Challenge 2: Add Exponential Backoff for Missing Data
Difficulty: Intermediate
Task: Currently, forward-fill uses a fixed limit (MAX_MISSING_SAMPLES). Implement an exponential decay on the confidence of imputed values.
Requirements:
- Add a
confidencefield toSensorReading - Reduce confidence by 10% for each consecutive imputed value
- Stop imputing when confidence drops below 50%
- Display confidence in serial output
Expected Outcome: Imputed values should be flagged with decreasing confidence as gaps grow longer.
Challenge 3: Cross-Sensor Validation
Difficulty: Advanced
Task: Add plausibility checking between temperature and light sensors. If it is very bright (high light), temperature should be reasonable for daytime.
Requirements:
- If light > 50000 lux and temperature < 10C, flag as suspicious
- If light < 100 lux and temperature > 35C (outdoors), flag as suspicious
- Add a new LED or serial indicator for cross-sensor anomalies
Expected Outcome: The system should detect when sensor readings are physically inconsistent with each other.

### Data lines:
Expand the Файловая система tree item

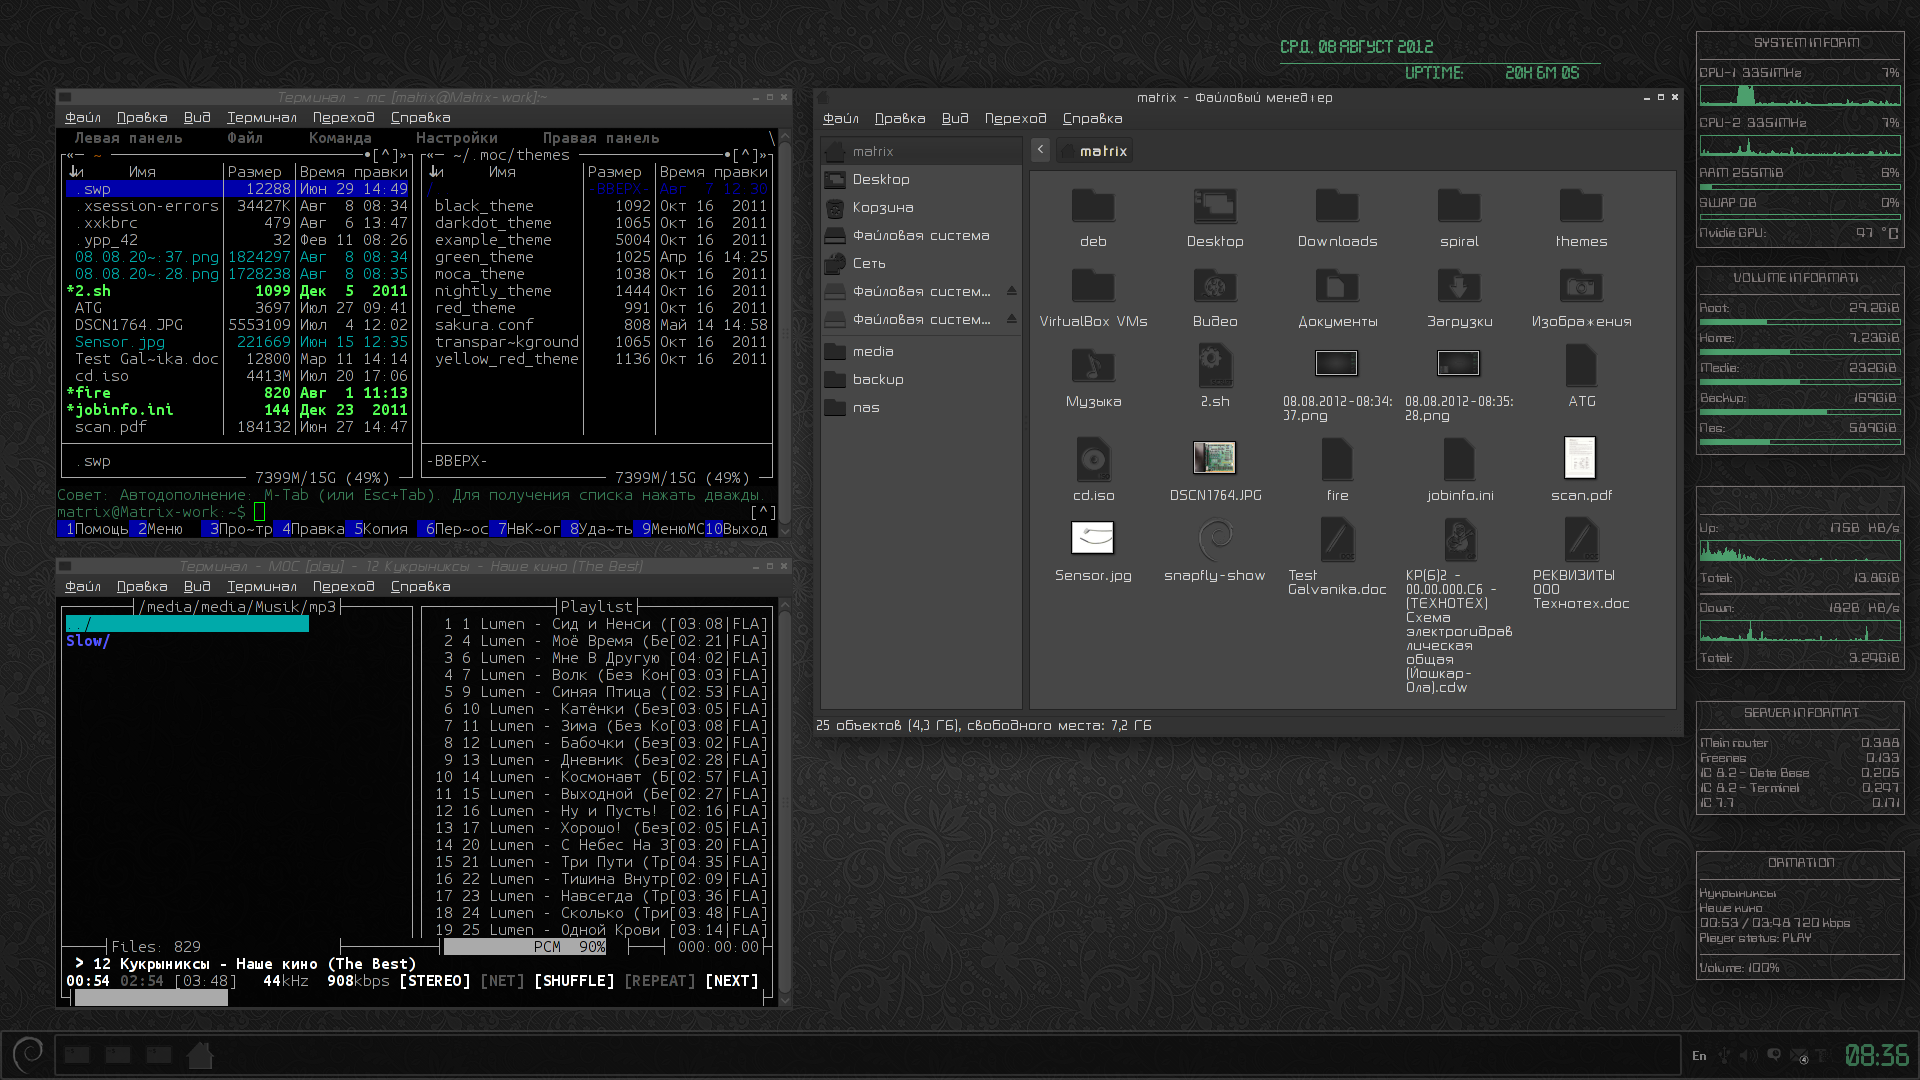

### Exercise directions:
Carry on the sensor challenges text after its last sentence. The lines that come after the sensor challenges are separate material.

### Result for this exercise:
Challenge 4: Implement Kalman Filter
Difficulty: Advanced
Task: Replace the exponential smoothing filter with a simple Kalman filter for temperature.
Requirements:
- Implement 1D Kalman filter with process noise and measurement noise
- Estimate the Kalman gain dynamically
- Output both the filtered value and the uncertainty estimate
Learning: Kalman filters provide optimal estimation when process and measurement noise characteristics are known.
44.4.8 Expected Outcomes
After completing this lab, you should be able to:
- Understand validation trade-offs: Strict validation catches more errors but may reject valid extreme readings
- Choose appropriate outlier methods: Z-score for Gaussian data, IQR/MAD for robust detection
- Select imputation strategies: Forward-fill for slow-changing, interpolation for trending data
- Apply noise filters correctly: Median for spikes, moving average for steady-state noise
- Normalize for fusion: Understand when to use min-max vs Z-score normalization
Quality Metrics to Observe:
- Valid sample rate should be >90% under normal conditions
- Outlier rate should be <5% for stable sensors
- Imputed values should maintain temporal continuity
Worked Example: Multi-Sensor Normalization for Anomaly Detection
Scenario: You’re building an anomaly detection system for a server room with 3 sensors: temperature (15-35°C), CO2 (400-5000 ppm), and humidity (30-70%). A neural network needs all inputs on the same scale to detect abnormal conditions.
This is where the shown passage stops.